Count how many lines of the data below contain the string "computer"; the reply should be that number alone.

:: Task input ::

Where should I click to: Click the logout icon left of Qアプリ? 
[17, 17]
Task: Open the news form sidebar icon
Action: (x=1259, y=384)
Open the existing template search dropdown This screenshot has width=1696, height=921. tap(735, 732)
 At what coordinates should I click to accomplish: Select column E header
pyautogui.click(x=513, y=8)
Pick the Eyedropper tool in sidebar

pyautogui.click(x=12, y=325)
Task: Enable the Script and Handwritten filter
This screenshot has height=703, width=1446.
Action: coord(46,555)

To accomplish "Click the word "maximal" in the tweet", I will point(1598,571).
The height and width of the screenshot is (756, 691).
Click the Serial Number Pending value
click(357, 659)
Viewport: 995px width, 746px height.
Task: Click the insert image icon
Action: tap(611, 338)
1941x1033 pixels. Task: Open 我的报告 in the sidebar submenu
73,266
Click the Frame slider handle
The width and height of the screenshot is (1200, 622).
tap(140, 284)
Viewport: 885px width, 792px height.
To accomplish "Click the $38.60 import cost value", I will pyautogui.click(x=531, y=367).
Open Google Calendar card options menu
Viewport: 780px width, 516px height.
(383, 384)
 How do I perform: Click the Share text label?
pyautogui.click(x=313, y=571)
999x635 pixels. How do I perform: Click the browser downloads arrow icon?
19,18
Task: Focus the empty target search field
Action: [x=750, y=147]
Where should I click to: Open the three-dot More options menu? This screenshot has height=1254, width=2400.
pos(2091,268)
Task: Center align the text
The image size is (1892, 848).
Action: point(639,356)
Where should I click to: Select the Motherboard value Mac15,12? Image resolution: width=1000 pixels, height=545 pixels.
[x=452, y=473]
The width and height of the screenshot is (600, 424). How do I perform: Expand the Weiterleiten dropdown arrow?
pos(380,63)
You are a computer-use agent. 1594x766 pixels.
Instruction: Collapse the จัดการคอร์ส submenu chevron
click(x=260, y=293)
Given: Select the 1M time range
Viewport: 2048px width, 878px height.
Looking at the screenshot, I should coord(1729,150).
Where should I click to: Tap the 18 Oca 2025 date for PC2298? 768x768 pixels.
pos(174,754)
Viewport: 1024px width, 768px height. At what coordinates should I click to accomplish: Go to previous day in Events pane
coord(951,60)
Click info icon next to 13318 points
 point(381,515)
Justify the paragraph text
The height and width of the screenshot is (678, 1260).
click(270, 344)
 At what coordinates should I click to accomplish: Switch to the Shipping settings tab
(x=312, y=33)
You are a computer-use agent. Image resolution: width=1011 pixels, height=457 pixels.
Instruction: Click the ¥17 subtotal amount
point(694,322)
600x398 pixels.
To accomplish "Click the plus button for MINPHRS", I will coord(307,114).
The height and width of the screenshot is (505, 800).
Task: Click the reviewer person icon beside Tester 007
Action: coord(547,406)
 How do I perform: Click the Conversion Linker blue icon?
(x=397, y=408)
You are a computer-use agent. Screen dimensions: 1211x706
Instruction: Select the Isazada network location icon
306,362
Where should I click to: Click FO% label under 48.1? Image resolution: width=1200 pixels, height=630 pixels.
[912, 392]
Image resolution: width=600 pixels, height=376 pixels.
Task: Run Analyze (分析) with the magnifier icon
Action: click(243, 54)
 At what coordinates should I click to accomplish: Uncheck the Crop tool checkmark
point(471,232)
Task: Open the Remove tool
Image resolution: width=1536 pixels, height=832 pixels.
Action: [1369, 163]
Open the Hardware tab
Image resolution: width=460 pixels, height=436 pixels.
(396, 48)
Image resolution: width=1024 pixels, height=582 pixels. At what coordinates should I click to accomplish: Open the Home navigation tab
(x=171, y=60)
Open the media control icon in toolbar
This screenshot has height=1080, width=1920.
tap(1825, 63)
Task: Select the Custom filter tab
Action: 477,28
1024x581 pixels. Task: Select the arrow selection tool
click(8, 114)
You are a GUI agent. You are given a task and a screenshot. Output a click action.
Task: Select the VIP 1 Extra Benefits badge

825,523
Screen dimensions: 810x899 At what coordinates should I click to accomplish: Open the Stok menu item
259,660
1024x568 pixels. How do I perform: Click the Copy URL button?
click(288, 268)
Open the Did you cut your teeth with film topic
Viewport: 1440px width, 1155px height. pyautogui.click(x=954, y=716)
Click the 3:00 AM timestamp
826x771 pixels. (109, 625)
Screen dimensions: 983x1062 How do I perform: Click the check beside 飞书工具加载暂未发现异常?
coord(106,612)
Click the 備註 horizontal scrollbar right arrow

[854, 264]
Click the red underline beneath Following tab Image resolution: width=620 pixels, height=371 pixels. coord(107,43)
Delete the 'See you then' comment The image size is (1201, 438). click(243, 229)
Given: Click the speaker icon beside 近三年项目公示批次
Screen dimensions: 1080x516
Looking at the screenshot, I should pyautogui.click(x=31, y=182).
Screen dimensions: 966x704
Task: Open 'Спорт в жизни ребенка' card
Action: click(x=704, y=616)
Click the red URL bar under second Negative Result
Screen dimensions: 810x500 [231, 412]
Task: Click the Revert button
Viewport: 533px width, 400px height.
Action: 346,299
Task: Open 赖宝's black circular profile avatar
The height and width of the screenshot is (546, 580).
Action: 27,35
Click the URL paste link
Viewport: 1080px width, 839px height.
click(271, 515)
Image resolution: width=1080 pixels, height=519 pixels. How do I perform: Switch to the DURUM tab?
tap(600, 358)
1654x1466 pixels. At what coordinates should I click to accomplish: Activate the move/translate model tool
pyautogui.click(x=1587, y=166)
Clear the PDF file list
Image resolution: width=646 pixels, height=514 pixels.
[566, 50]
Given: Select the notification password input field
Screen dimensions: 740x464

:::

## Exercise result
3